Data entries
+===+

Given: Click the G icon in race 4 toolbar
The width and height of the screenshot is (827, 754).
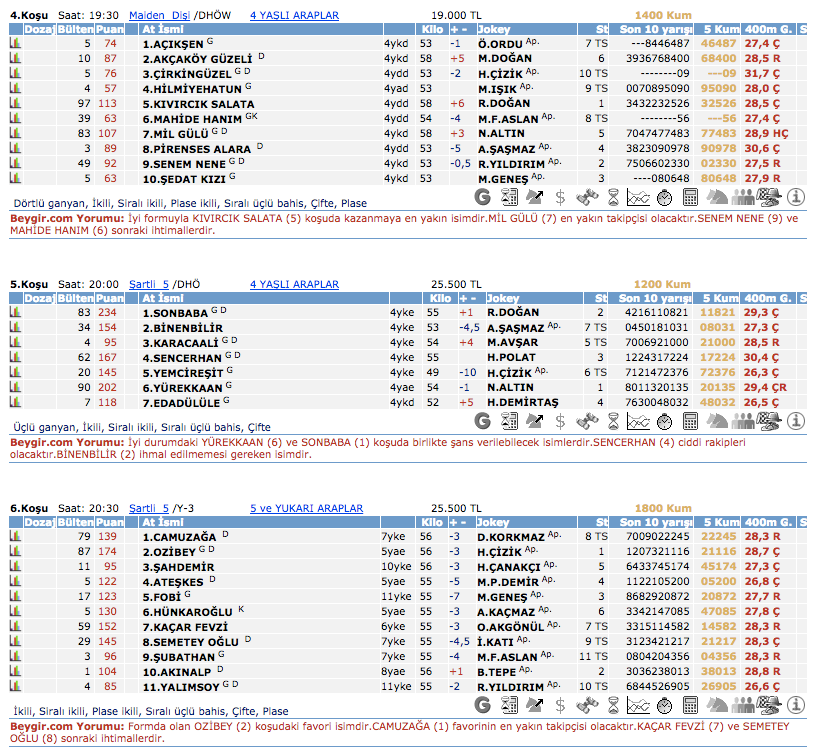Looking at the screenshot, I should click(483, 197).
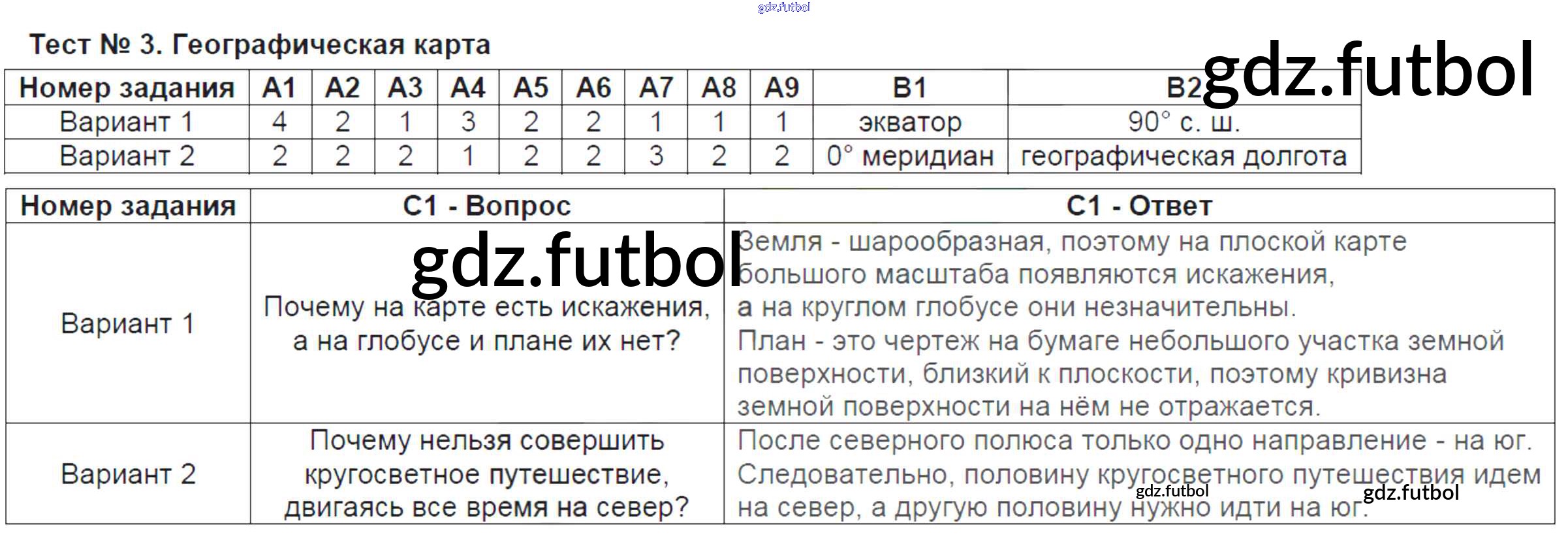
Task: Click Вариант 1 answer under column A1
Action: pos(279,122)
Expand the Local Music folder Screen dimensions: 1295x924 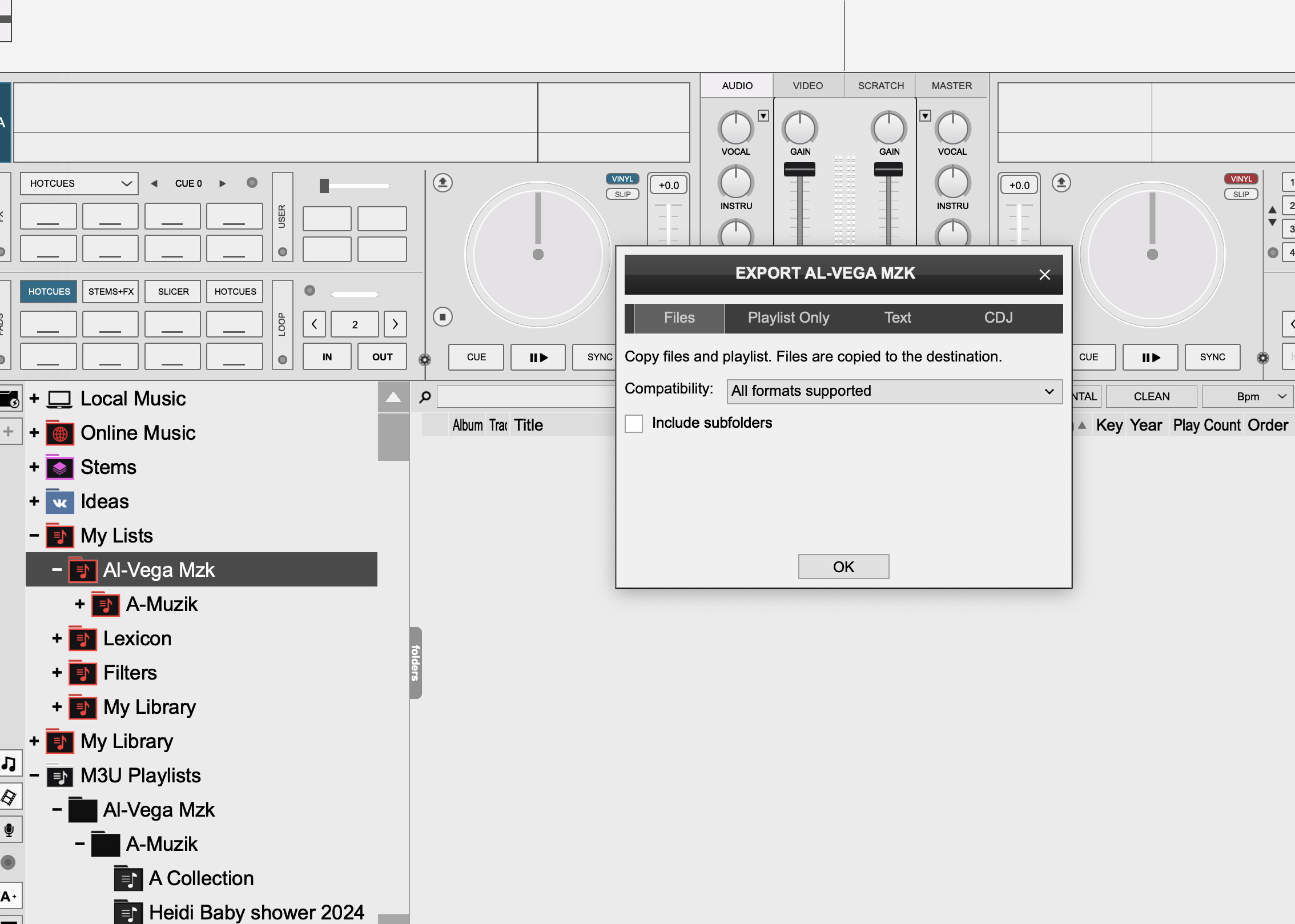[x=34, y=399]
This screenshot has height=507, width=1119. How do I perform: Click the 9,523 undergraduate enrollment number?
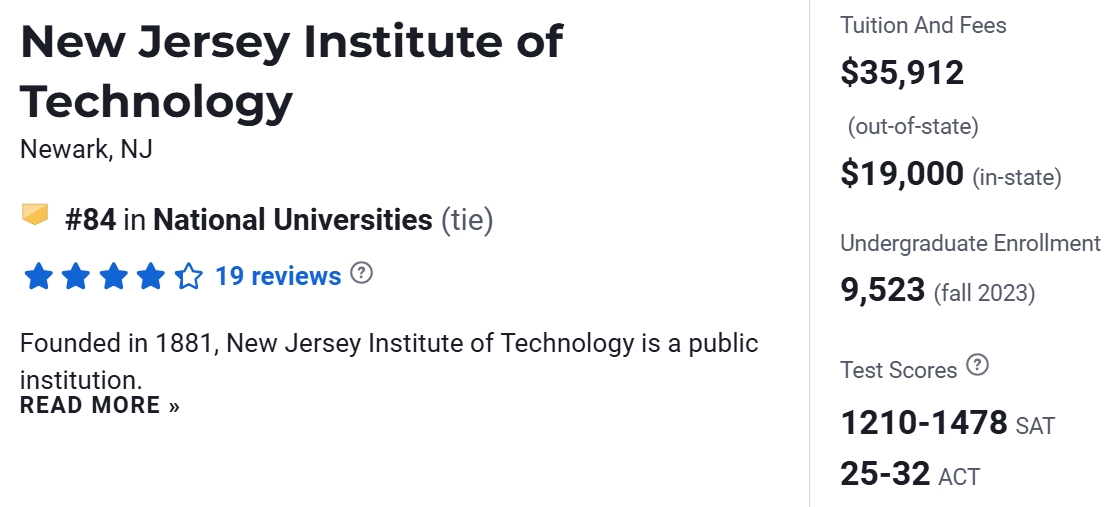click(883, 290)
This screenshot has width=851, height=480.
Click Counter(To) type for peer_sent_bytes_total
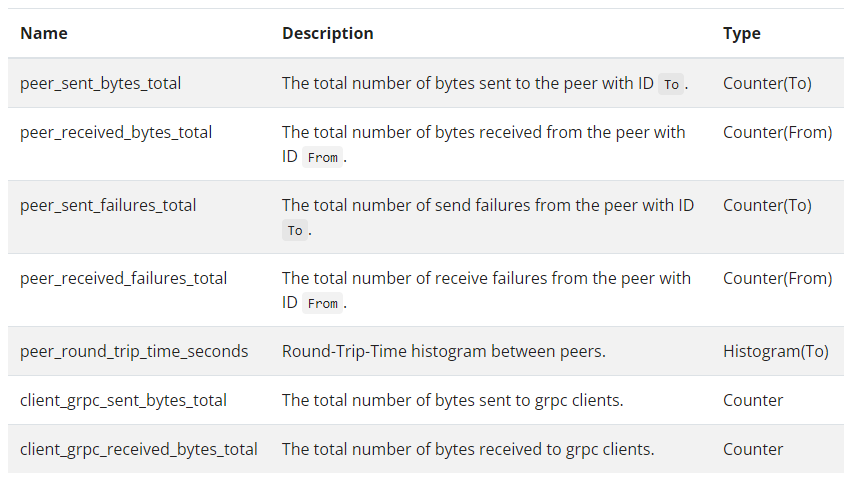pos(767,83)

+===+

*Direction*: Extract every line of the listing above that contains the string "width", matching case exactly.

*Solution to the exercise*:
The width and height of the screenshot is (827, 754).
This screenshot has height=507, width=1119. How do I perform: Click the 9,523 undergraduate enrollment number?
This screenshot has width=851, height=480.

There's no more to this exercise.